The table the notebook data is added to is created so that it supports full text search. However, I imagine that any stemming that we could apply is not best suited to indexing code.
Similarly, the NLTK tokeniser doesn’t handle code very well. For example, splits occur around # and % symbols, which means things like magics, such as
%load_ext, aren’t recognised; instead, they’re split into separate tokens:
A bigger issue for the db approach is that I need to find a way to update / clean the database as and when notebooks are saved, updated, deleted etc.
PS sqlbiter provides a way of ingesting – and unpacking – JUpyter notebooks into a sqlite database.

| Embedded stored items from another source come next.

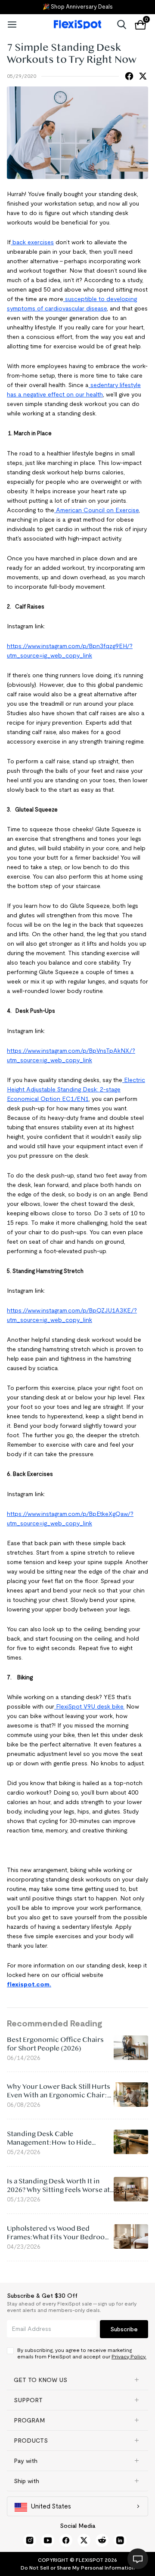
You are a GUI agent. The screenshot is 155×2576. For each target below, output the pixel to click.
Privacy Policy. (129, 2356)
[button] (77, 2380)
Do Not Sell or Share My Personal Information (78, 2567)
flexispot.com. (29, 1984)
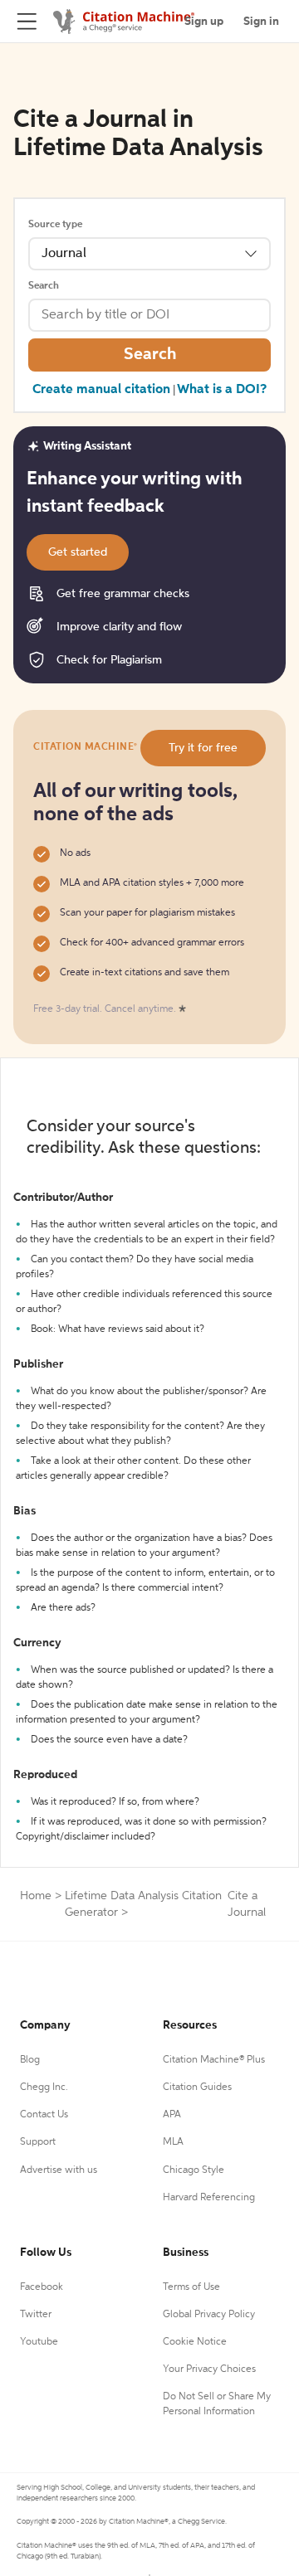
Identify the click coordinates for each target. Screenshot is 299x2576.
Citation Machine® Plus (214, 2060)
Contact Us (44, 2115)
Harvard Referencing (209, 2198)
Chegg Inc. (44, 2087)
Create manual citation (101, 389)
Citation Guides (197, 2087)
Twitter (35, 2315)
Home (35, 1896)
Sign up (203, 21)
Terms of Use (191, 2287)
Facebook (41, 2287)
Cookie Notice (195, 2342)
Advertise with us (58, 2170)
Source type (55, 225)
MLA (173, 2142)
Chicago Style (193, 2170)
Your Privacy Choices (209, 2369)
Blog (30, 2060)
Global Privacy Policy (209, 2315)
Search (43, 286)
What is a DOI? (222, 389)
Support (38, 2142)
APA (172, 2115)
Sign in (261, 21)
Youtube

PPS Handy Python command line tool for searching notebooks: https://github.com/conery/nbscan
Install it into TM351 VM from a Jupyter notebook code cell by running the following command when connected to the internet:
!sudo pip install git+https://github.com/conery/nbscan.git
Search for things in notebooks using commands like:
- search in code cells in notebooks in current directory (.) and all child directories for a phrase:
!nbscan.py --dir . --grep 'import pandas' --code
- search in all cells for the word ‘pandas’:
!nbscan.py --dir . --grep pandas
- search in markdown cells for the pattern
'data repr\w*'(that is, the phrase starting data repr…):
!nbscan.py --dir . --grep 'data repr\w*' --markdown
Would be handy to make a simple magic for this?
It might also be useful to take
nbscan as a quick real time search tool then run results through the concordancer when displaying them?